December 20, 2004 | printer friendly version Print | email to a friend Send

WASHINGTON -- A scenario for an unspecified day in 2005: One of President Bush's judicial nominations is brought to the Senate floor. Majority Leader Bill Frist makes a point of order that only a simple majority is needed for confirmation. The point is upheld by the presiding officer, Vice President Dick Cheney. Democratic Leader Harry Reid challenges the ruling. Frist moves to table Reid's motion, ending debate. The motion is tabled, and the Senate proceeds to confirm the judicial nominee -- all in about 10 minutes.
 
This is the so-called "nuclear option" that creates fear and loathing among Democrats and weak knees for some Republicans, including conservative opinion leaders. Ever since Frist publicly embraced the nuclear option, he has been accused of abusing the Senate's cherished tradition of extended debate. In truth, during six years as majority leader, Democrat Robert C. Byrd four times detonated the nuclear option to rewrite Senate rules.

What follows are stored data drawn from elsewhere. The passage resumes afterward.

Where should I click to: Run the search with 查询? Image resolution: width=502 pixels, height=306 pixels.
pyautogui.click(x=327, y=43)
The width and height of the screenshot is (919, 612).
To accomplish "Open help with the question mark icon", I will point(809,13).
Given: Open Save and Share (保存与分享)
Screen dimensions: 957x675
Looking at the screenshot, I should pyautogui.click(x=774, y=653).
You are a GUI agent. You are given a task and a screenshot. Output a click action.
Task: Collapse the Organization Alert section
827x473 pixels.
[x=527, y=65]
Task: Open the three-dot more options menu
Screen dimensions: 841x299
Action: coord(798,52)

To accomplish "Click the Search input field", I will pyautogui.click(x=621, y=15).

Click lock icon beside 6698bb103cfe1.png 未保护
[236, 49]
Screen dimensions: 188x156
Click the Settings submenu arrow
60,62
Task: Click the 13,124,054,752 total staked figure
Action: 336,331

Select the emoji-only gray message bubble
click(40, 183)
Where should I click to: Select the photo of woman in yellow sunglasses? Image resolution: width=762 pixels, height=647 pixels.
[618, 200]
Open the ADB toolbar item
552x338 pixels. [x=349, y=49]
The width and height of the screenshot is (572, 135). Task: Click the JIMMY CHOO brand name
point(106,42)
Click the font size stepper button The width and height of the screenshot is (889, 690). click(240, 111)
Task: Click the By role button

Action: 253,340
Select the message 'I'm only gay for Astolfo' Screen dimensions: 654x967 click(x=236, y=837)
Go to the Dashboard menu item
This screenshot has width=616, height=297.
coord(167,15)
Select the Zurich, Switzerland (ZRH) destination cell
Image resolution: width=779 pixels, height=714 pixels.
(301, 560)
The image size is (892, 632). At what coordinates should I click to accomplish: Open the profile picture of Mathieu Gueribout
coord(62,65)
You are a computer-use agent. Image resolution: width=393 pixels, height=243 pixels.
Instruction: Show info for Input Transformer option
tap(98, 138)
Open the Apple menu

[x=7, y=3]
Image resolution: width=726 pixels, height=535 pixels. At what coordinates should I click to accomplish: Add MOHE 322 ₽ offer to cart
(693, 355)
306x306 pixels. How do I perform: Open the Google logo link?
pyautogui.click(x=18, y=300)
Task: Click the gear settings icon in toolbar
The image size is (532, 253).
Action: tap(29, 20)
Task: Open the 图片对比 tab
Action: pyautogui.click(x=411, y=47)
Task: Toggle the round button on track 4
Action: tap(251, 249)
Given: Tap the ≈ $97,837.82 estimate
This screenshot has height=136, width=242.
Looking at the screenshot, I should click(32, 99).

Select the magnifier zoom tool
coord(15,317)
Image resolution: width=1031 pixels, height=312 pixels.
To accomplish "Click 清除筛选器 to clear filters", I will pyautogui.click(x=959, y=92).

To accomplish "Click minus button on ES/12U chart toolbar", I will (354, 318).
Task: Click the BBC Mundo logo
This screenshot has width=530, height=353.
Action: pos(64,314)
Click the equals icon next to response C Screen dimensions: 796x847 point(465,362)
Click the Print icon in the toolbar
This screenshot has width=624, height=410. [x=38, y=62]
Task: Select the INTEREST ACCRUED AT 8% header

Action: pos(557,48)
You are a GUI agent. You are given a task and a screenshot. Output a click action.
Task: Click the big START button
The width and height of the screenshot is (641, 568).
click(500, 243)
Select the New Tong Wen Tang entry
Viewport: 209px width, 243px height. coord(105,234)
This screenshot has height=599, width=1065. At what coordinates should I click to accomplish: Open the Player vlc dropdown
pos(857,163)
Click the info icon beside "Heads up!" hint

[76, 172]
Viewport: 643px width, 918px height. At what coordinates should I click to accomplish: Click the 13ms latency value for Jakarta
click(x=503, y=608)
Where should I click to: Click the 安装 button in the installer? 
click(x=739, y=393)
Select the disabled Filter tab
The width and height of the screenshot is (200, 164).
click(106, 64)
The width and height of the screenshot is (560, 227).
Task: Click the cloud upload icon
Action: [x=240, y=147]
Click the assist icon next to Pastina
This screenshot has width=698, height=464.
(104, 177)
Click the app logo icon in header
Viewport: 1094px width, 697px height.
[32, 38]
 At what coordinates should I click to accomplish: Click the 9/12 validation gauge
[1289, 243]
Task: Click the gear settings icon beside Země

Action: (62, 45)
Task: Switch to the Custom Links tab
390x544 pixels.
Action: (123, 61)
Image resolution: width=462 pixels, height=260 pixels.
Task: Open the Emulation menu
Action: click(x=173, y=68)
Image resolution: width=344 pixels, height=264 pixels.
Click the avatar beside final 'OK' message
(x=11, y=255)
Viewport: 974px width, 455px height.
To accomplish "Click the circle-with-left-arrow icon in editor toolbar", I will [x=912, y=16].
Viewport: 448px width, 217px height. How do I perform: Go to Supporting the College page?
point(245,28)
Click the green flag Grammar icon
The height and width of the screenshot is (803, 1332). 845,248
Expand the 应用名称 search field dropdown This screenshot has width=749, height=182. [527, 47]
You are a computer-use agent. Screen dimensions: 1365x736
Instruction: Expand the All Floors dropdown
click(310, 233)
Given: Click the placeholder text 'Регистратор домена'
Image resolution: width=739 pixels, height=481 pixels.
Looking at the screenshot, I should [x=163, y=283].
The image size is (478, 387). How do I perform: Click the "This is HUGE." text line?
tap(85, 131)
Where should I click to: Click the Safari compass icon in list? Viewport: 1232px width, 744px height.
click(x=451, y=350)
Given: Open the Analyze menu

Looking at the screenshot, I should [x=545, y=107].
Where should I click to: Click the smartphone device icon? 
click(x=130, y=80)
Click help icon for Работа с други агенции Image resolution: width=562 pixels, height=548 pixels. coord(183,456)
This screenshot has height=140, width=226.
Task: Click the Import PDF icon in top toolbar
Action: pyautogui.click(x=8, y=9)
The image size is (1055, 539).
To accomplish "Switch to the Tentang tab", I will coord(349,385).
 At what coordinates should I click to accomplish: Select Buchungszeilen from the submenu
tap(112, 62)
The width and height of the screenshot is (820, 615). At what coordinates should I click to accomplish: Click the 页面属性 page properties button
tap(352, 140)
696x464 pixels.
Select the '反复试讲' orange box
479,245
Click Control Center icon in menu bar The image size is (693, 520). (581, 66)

 Thus, Frist would set no precedent, would not contradict past Republican behavior and would not strip the GOP of protection as a future Senate minority. The question is whether Republican senators will flinch from the only maneuver open to confirm Bush's judges.

 The unprecedented Democratic plan to filibuster judicial nominations that do not meet liberal specifications has exceeded all expectations. None of 10 filibustered Bush appellate court nominees has been confirmed, and another six are all designated filibuster victims. This is intended to have a chilling effect on Bush in filling Supreme Court vacancies.

 All 16 of these nominees are dead under present procedures. Even with the net gain of four Republican senators in this year's elections, Frist falls short of the 60 votes needed to cut off debate. After early skepticism, I have come to agree with Frist's conclusion that the old-fashioned filibuster-breaker of round-the-clock sessions is a non-starter. Today's Republican senators lack the will to undergo this ordeal. They would have to maintain a heavy presence on the floor while a single Democrat could hold forth.

 Frist drew a line in the sand Nov. 11 in addressing the conservative Federalist Society: "One way or another, the filibuster of judicial nominees must end." The way he indicated was a rules change -- the nuclear option.

 That generated speculation that, when the new Senate convenes on Jan. 4, the Republican leadership will propose a rules change. Reid, the Senate's reigning master of parliamentary tactics, has promised to "screw things up" by bringing the chamber's activities to a standstill. Frist would only tell me he wants "a full set of options, ready and available." However, Senate sources believe Frist will bide his time on opening day and wait to make a point of order to change the rules.

 This is precisely what Byrd did as majority leader, as explained in an article by Martin Gold and Dimple Gupta to be published in the January issue of the Harvard Journal on Law and Public Policy. They wrote that Byrd "developed four precedents that allowed a simple majority to change Senate procedures governing debate without altering the text of any standing rule." In each case, Byrd successfully overcame dilatory tactics by the Republican minority.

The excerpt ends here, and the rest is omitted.